= KAIST Graduate School of Green Growth =

Educational institute in South Korea

Graduate School of Green Growth (GSGG) at Korea Advanced Institute of Science and Technology (KAIST) provides education and research on green business, sustainable finance, and policy through Green Business and Policy Program (MS), Green Business (MS/Ph.D.), Green MBA, and Green Business and Green Finance Track programs. Established in 2013, GSGG is located at KAIST Business School 85 Hoegiro, Dongadaemun-gu, Seoul 02455, Korea.

== Administration ==
Jae Kyu Lee (2013–2016) was the first Head of GSGG, and Kwangwoo Park succeeded the position in 2016. GSGG has 105 students and 10 faculty members in 2016.

== Rankings ==
In the 2015 Better World MBA Rankings, GSGG was ranked 4th by Corporate Knights. Aside from the 2015 ranking, it was ranked 6th in 2013. KAIST was ranked 20th in the 2015 Executive Education Rankings by Financial Times, and ranked 1st in Asia during four consecutive years (2012–2015).

== Academic programs ==

=== MS in Green Business and Policy ===
Green Policy degree program at KAIST is to nurture the domestic and international green policy experts to cope with the climate change and energy shortage challenges.
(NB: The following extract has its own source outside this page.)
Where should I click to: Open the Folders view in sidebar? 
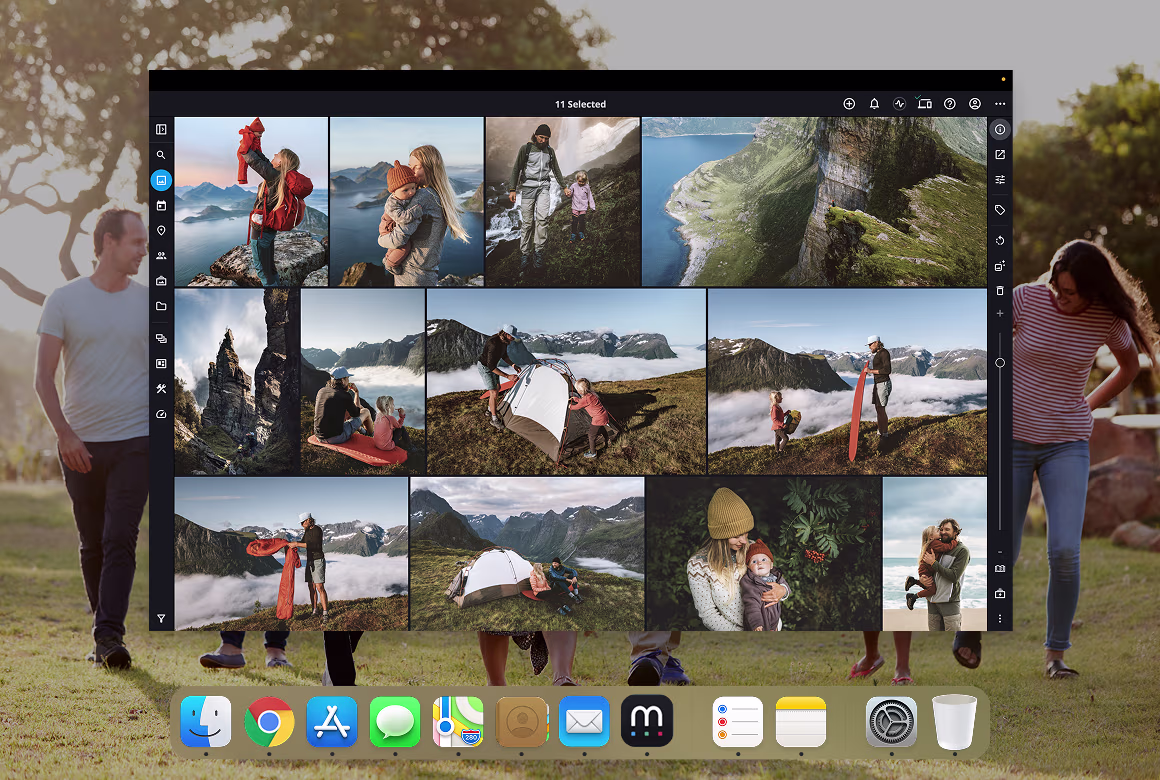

KAIST provides students with selected courses specializing green business, green technologies, green growth policies, green finance, etc., and helps them to understand the green industry and green technology trends. The program admits 20 students each year, and tuition fee is exempted for scholarship students.
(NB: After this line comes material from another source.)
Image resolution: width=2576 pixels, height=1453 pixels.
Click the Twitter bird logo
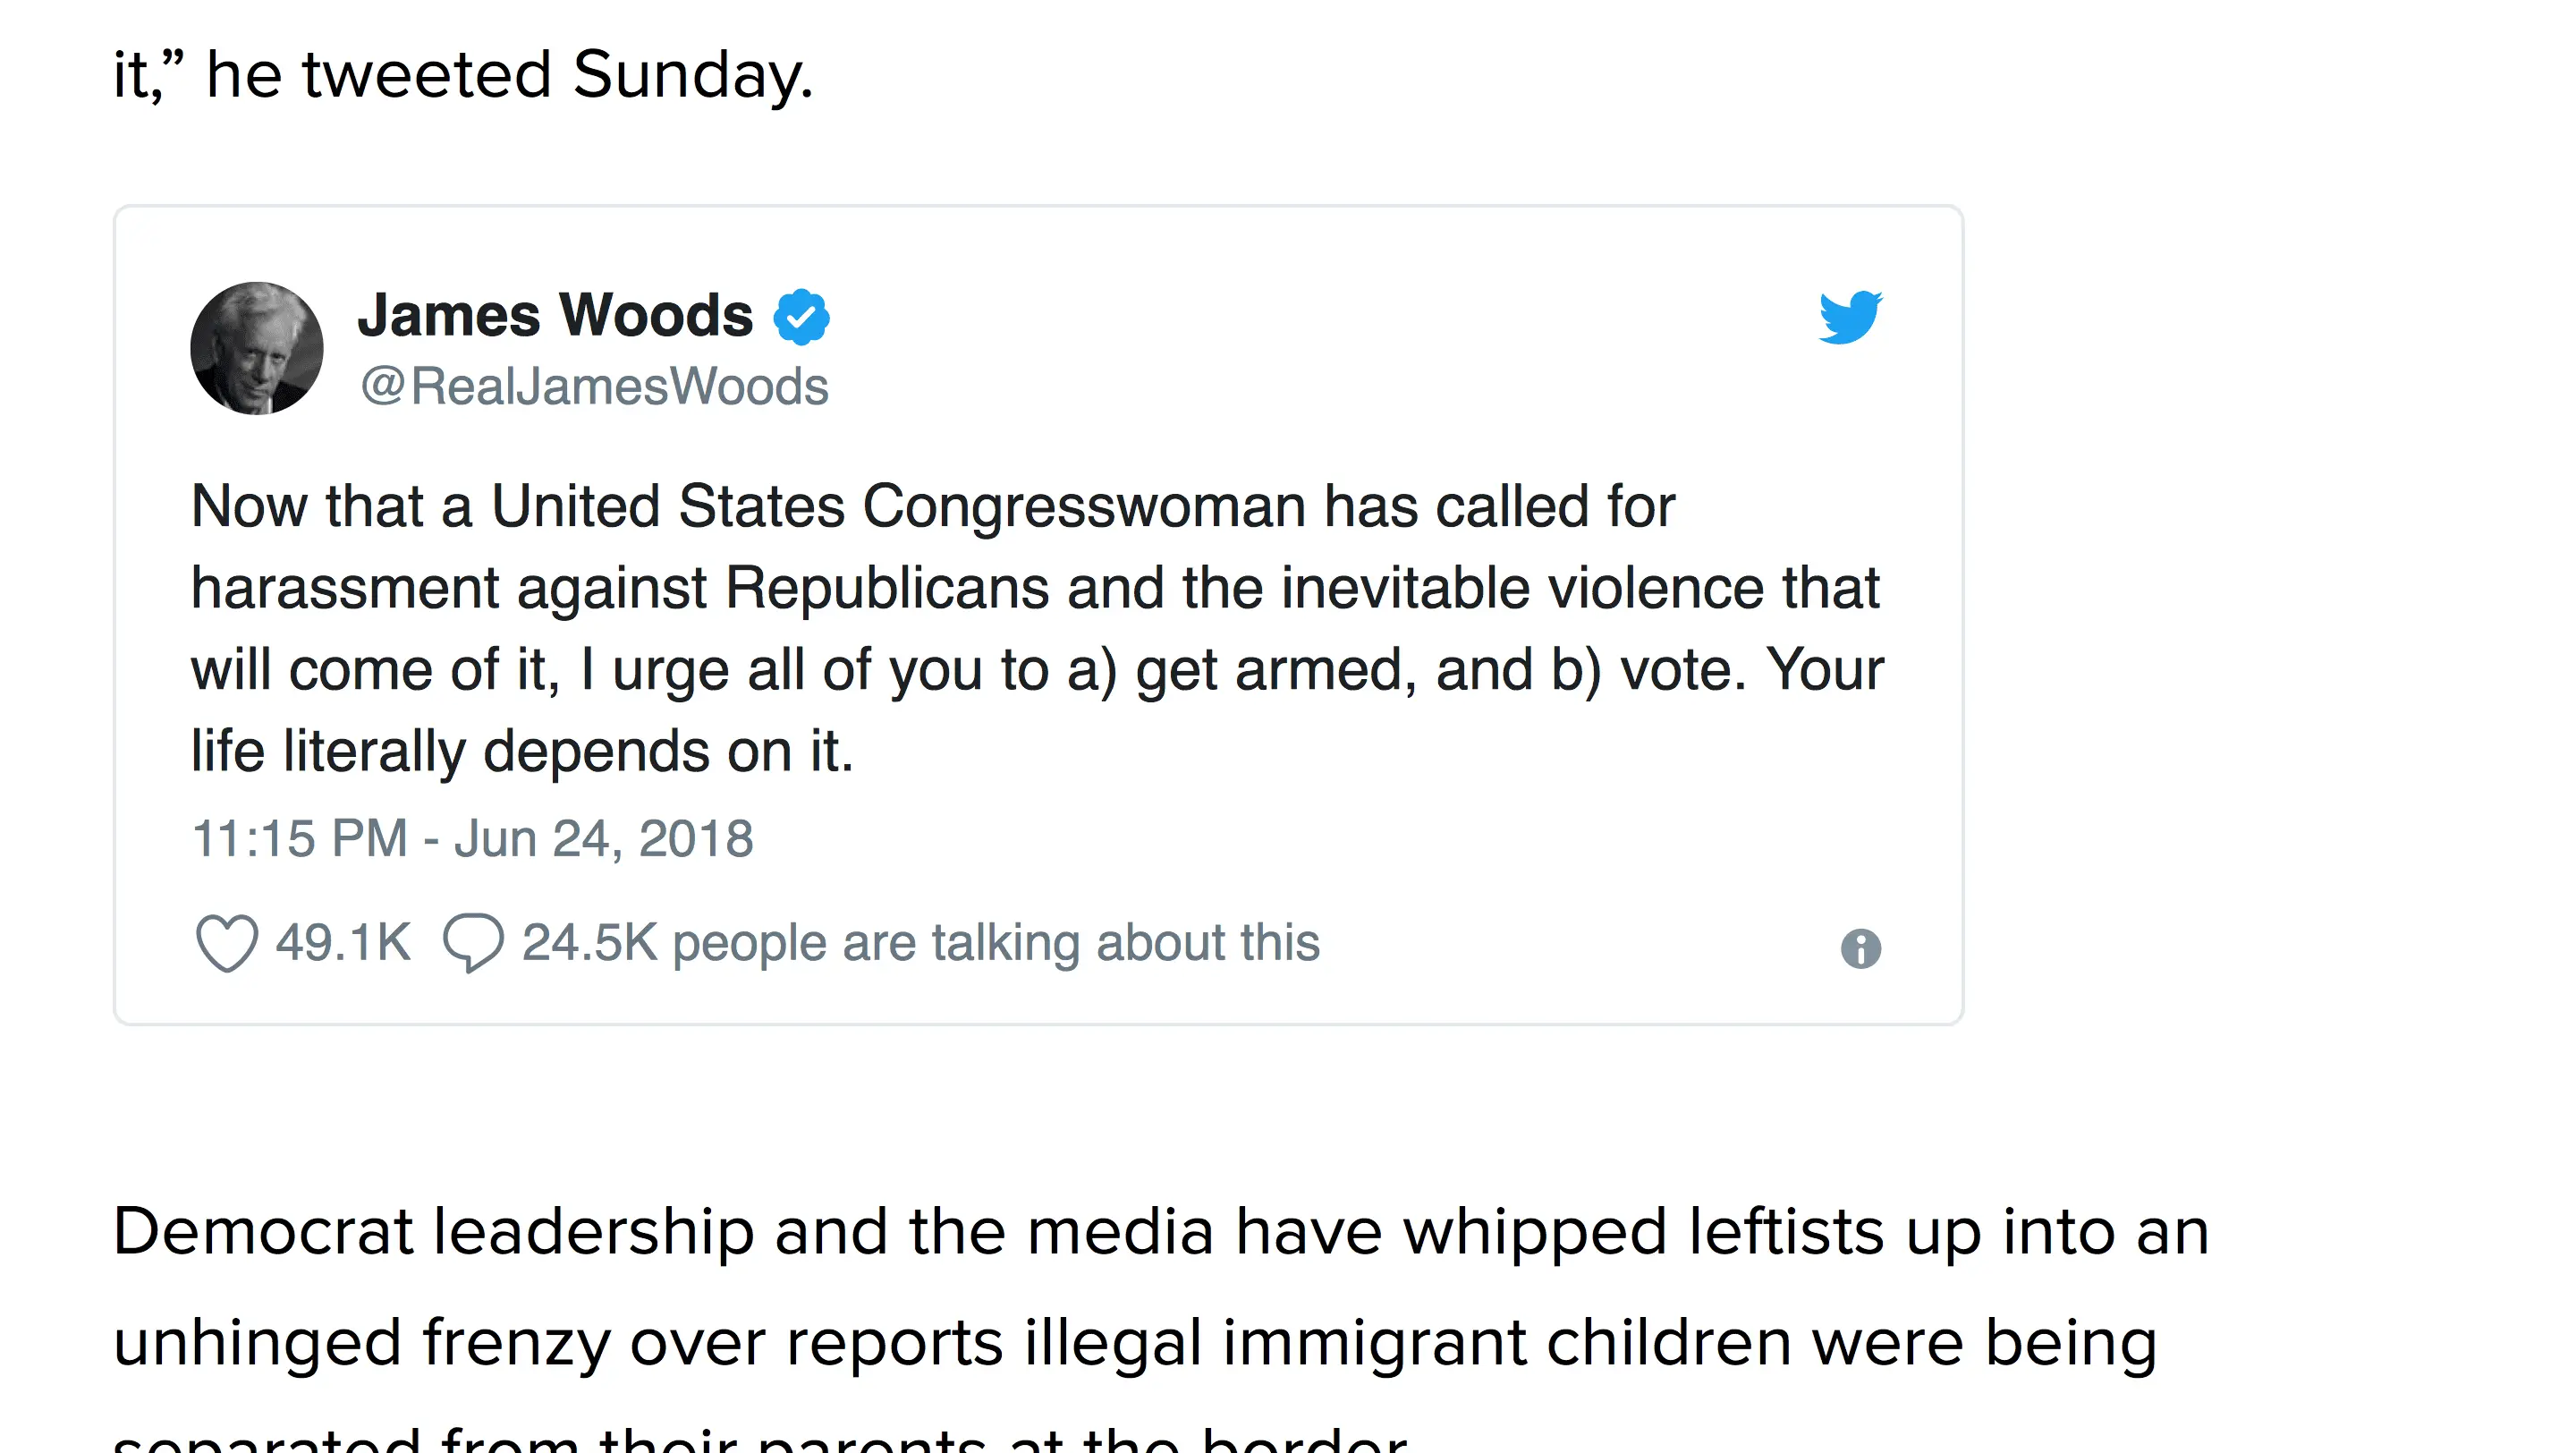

=== MS & Ph.D in Green Business ===
The program is to research and systematize theories on green growth, green finance, green economics, and green policy and to produce outstanding scholars. The Green Management degree program as research-oriented program is opened under the Management Engineering department. Taking a track from the Management Engineering (Finance, Marketing, Organization and Strategy, IT Management, Operations Strategy and Management Science, Accounting) is mandatory. Tuition fee is exempted for scholarship students.

=== Green MBA ===
Green MBA is to initiate new enterprise globally based on green technology and to innovate traditional industry into green business. Double major with Techno MBA program is mandatory. Coursed for green growth, green technology, and green policy will be provided for the program. A prescribed scholarship will be provided, and tuition fee for other MBA course should be paid.

== Placement ==
Alumni members of GSGG currently work for leading non-profit and profit organizations such as Global Green Growth Institute, Green Climate Fund, World Bank, PWC, KPMG, Samsung Economic Research Institute, Pfizer, and others.